And while both white-tailed and black-tailed jackrabbits were present in Kansas when settlers arrived, white-tailed jackrabbits—historically more present in the north of the state—have been extirpated from the state.

“When they talk about jackrabbit drives where they’d surround a couple sections and push hundreds of rabbits together, you’re not going to do that now,” says Prendergast. “We’re definitely not at the levels we’ve seen historically. We’re not at levels that we would consider concerning, but I don’t know what to say a healthy [level is].”

Jackrabbits are a species of least concern in Kansas, with a liberal bag limit of 10 jacks per day and a year-round season. Though few hunters target jacks, harvest numbers help shed some light on jackrabbit numbers. Last season, an estimated 1,625 hunters in Kansas killed about 3,575 jackrabbits. Most of those were likely opportunistic shots taken by pheasant hunters. In 2006 to 2007 (the earliest year for which data was available), some 3,640 hunters killed about 57,900 jackrabbits. This difference is less a reflection of declining rabbit numbers than an example of a spike in their population cycle.

rabbit cull
Jackrabbits inside a western Kansas corral between 1934 and 1936. The participants and onlookers wear mostly sober expressions, though a few are smiling. | kansasmemory.org, Kansas State Historical Society, copy and reuse restrictions apply

“Now you don’t see many jackrabbits in the daytime,” says Gatschet, who still lives with his wife in Hays, in the same house the couple lived in during the 1950s. “We used to see a lot of them in the daytime when we were younger. But I understand from some of my friends who hunt that they still have some north of Hays, but you have to know which field to go to get them.”

## RECORDED INFORMATION
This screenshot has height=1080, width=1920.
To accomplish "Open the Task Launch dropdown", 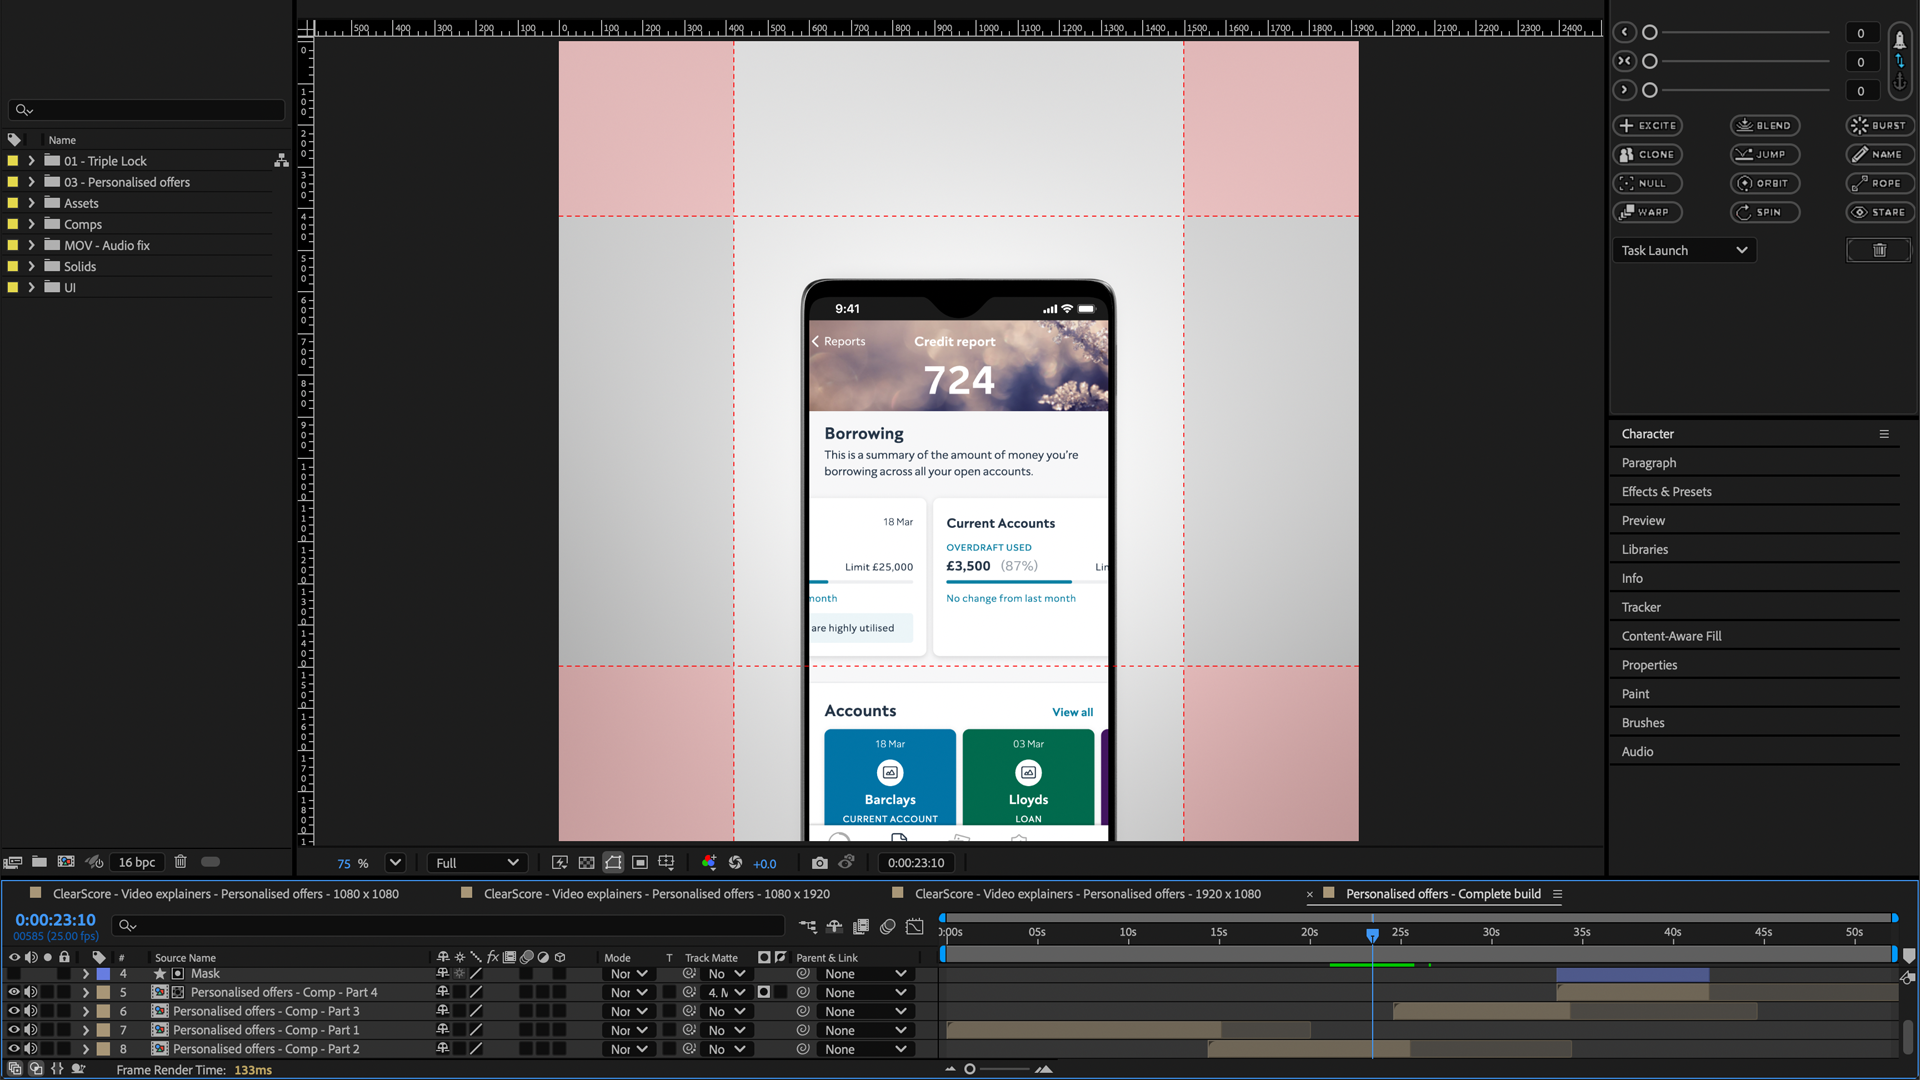I will click(x=1684, y=250).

## STATED EXERCISE 1
Decide whether each statement agrees with the Kansas jackrabbit passage, answering yes or no and quoting the deciding words: (a) White-tailed jackrabbits no longer live in Kansas. (b) Kansas allows hunters to take 5 jackrabbits per day. (c) The drop in jackrabbit harvest since 2006 to 2007 mainly reflects declining rabbit numbers.
## STATED EXERCISE 2
Transcribe the Kansas jackrabbit passage word for word, starting at "Jackrabbits are a" and ending at "their population cycle.".
## STATED EXERCISE 3
Carry the Kansas jackrabbit passage forward from its final sentence.

## FINAL ANSWER 1
(a) Yes: "white-tailed jackrabbits—historically more present in the north of the state—have been extirpated from the state."
(b) No: "a liberal bag limit of 10 jacks per day"
(c) No: "This difference is less a reflection of declining rabbit numbers than an example of a spike in their population cycle."

## FINAL ANSWER 2
Jackrabbits are a species of least concern in Kansas, with a liberal bag limit of 10 jacks per day and a year-round season. Though few hunters target jacks, harvest numbers help shed some light on jackrabbit numbers. Last season, an estimated 1,625 hunters in Kansas killed about 3,575 jackrabbits. Most of those were likely opportunistic shots taken by pheasant hunters. In 2006 to 2007 (the earliest year for which data was available), some 3,640 hunters killed about 57,900 jackrabbits. This difference is less a reflection of declining rabbit numbers than an example of a spike in their population cycle.

## FINAL ANSWER 3
In the 10 years Prendergast has worked as KDWP’s small-game specialist, he can’t recall a single complaint about jackrabbits. 

“We don’t really see the densities of jackrabbits we once did,” says Prendergast. “So it may be that we’re not noticing the small damage that a few jackrabbits cause over what was the perceived damage. Even in the Dust Bowl, the jackrabbits were something of a scapegoat. [People] needed something to blame for the crops failing and eating what little was out there. Realistically the jackrabbits probably were eating the brushy, weedy stuff that wasn’t really impacting the farmers. The crops were failing anyway.”

AS HIS FELLOW Kansans clubbed the trapped jackrabbits to death, Paul Gatschet mostly just watched, his hickory spoke hanging by his side as volunteers shouted and swatted and swore.

“To hear the rabbits, that ‘eh eh eh,’”—Gatschet imitates the panicked bleat of a rabbit in distress “it was a dramatic thing. We went out there thinking we were going to help the farmers. But I left with the feeling they were just God’s creatures. They were just rabbits. They had to eat. So what do you eat? There’s wheat, so help yourself to the farmer’s wheat. And they did. I didn’t feel good about it, and I never went on another drive.”